[Pixel coordinate grounding data]
■ ■ ■ ■ ■
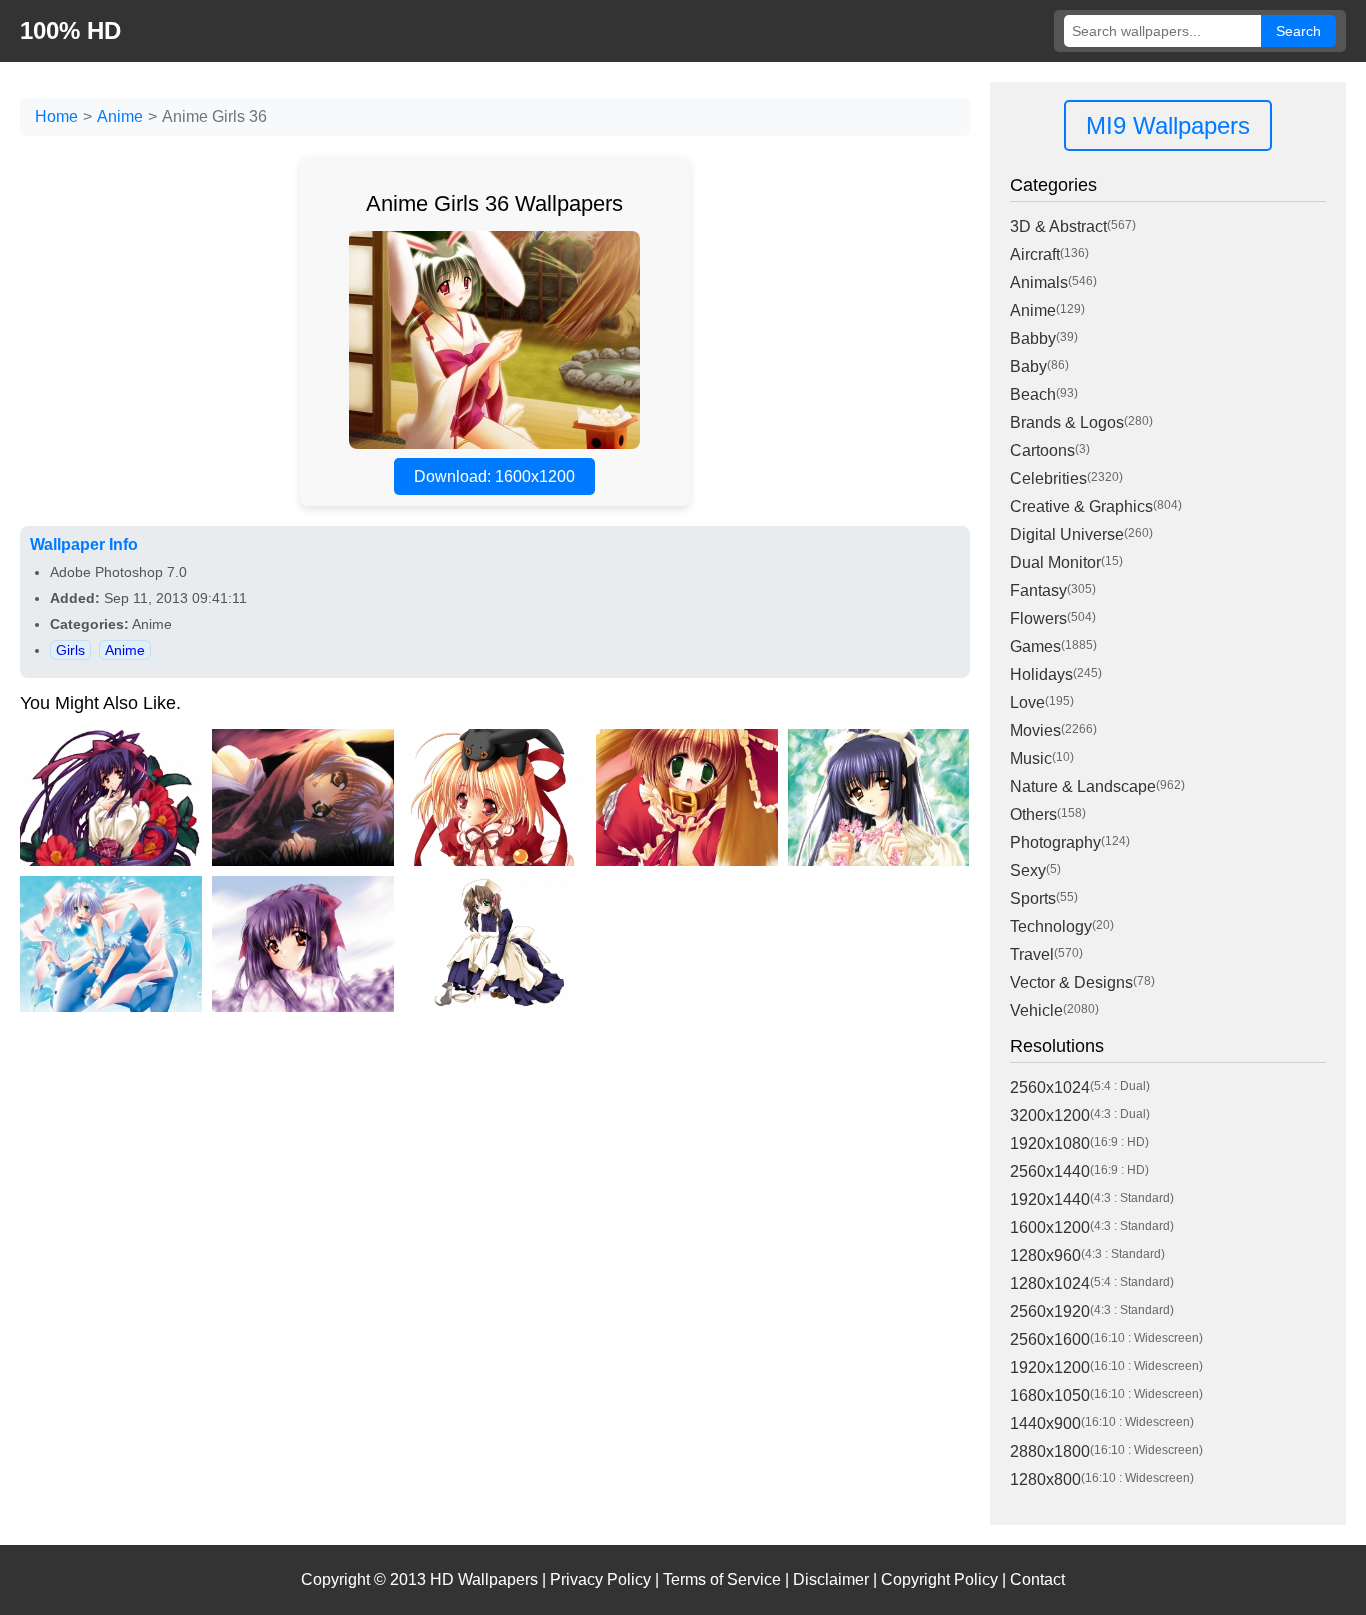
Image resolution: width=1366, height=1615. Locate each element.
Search (1298, 31)
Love (1027, 702)
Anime (120, 116)
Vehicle (1036, 1010)
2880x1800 (1050, 1451)
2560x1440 (1050, 1171)
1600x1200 (1050, 1227)
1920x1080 (1050, 1143)
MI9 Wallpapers (1168, 125)
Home (56, 116)
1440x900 (1045, 1423)
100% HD (70, 30)
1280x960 (1045, 1255)
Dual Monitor (1055, 562)
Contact (1037, 1579)
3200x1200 (1050, 1115)
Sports (1033, 898)
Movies (1035, 730)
■ ■ ■ ■ ■
Output the lines above verbatim, images excluded.

Image resolution: width=1366, height=1615. Locate each element.
Search (1298, 31)
Love (1027, 702)
Anime (120, 116)
Vehicle (1036, 1010)
2880x1800 (1050, 1451)
2560x1440 (1050, 1171)
1600x1200 (1050, 1227)
1920x1080 (1050, 1143)
MI9 Wallpapers (1168, 125)
Home (56, 116)
1440x900 (1045, 1423)
100% HD (70, 30)
1280x960 (1045, 1255)
Dual Monitor (1055, 562)
Contact (1037, 1579)
3200x1200 (1050, 1115)
Sports (1033, 898)
Movies (1035, 730)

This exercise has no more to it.